**TASK MATERIAL**:

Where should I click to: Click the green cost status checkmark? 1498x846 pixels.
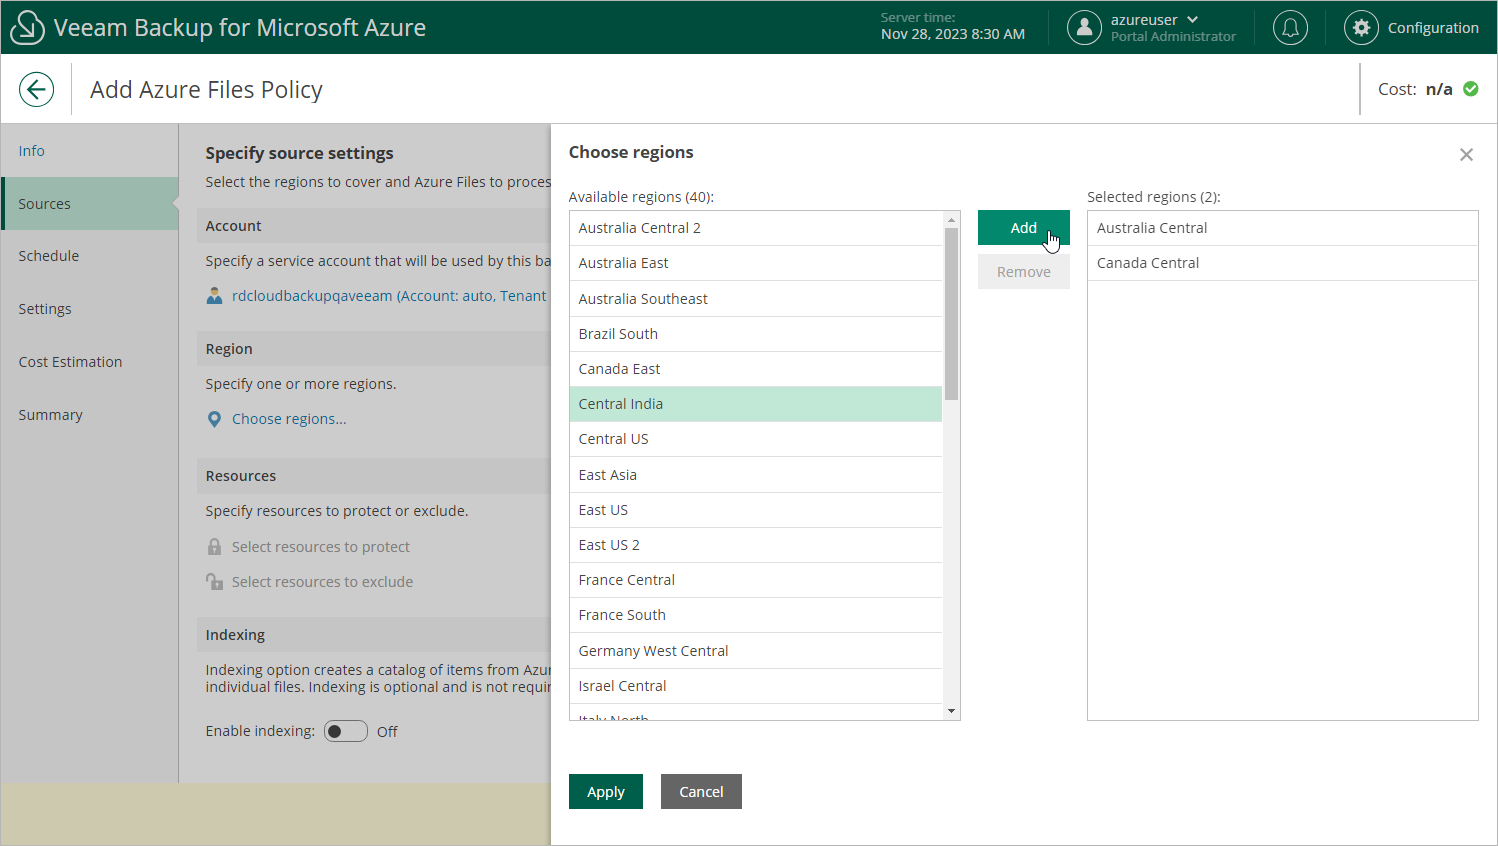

* * *

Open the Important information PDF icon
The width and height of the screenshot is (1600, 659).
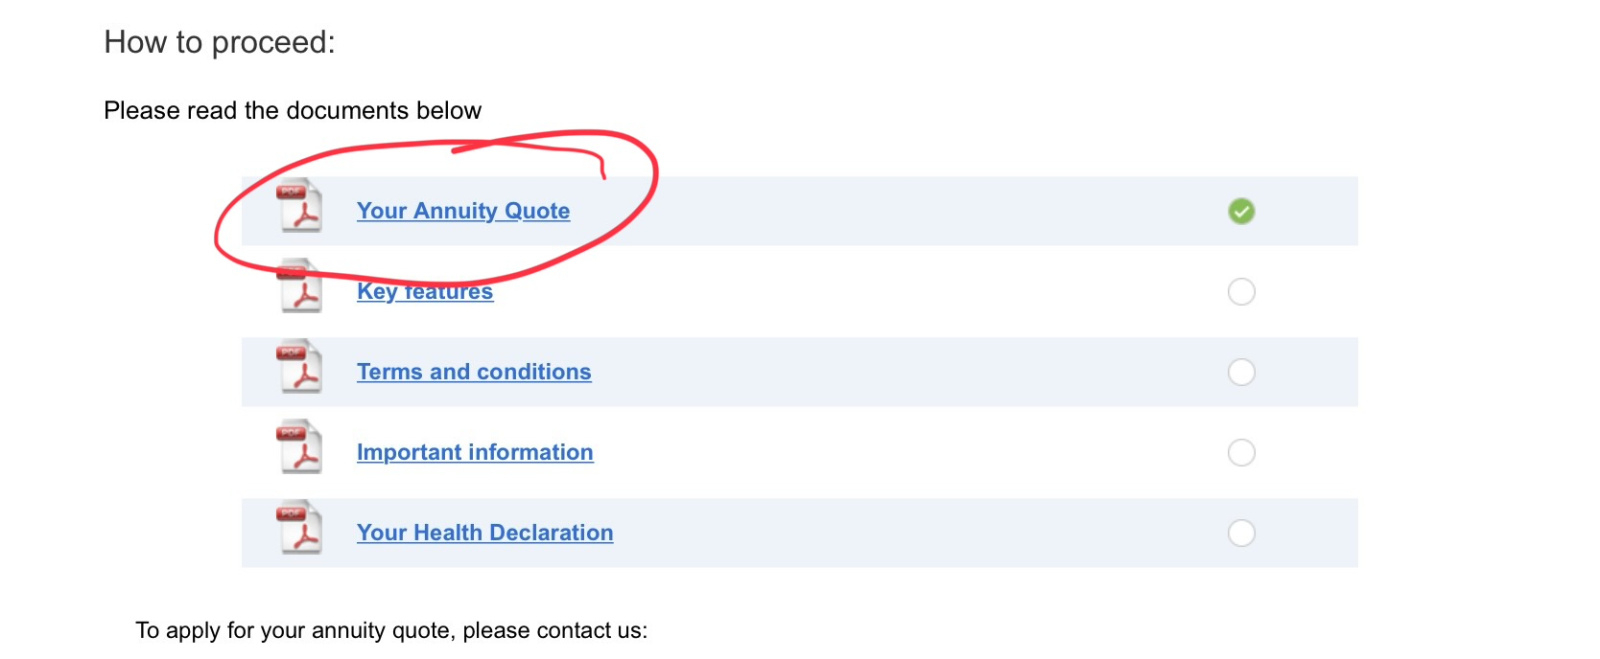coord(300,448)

...

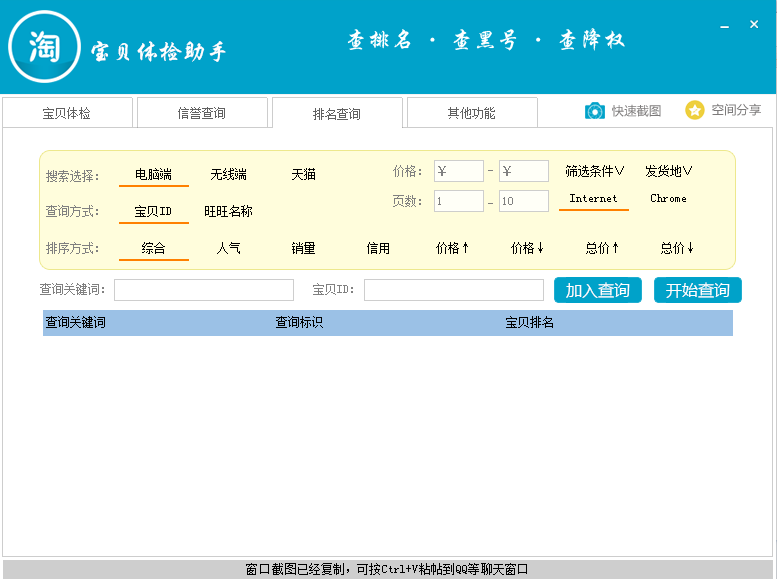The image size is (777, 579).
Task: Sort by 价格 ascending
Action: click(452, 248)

**STATED GOAL**:
Print the part of the listing that opens with the line containing "Open the Important information PDF icon" and closes with the line containing "coord(300,448)", both ends included, reproducing every character unchanged. Leave the pictures out of the answer.

**CORRECT OUTPUT**:
Open the Important information PDF icon
The width and height of the screenshot is (1600, 659).
coord(300,448)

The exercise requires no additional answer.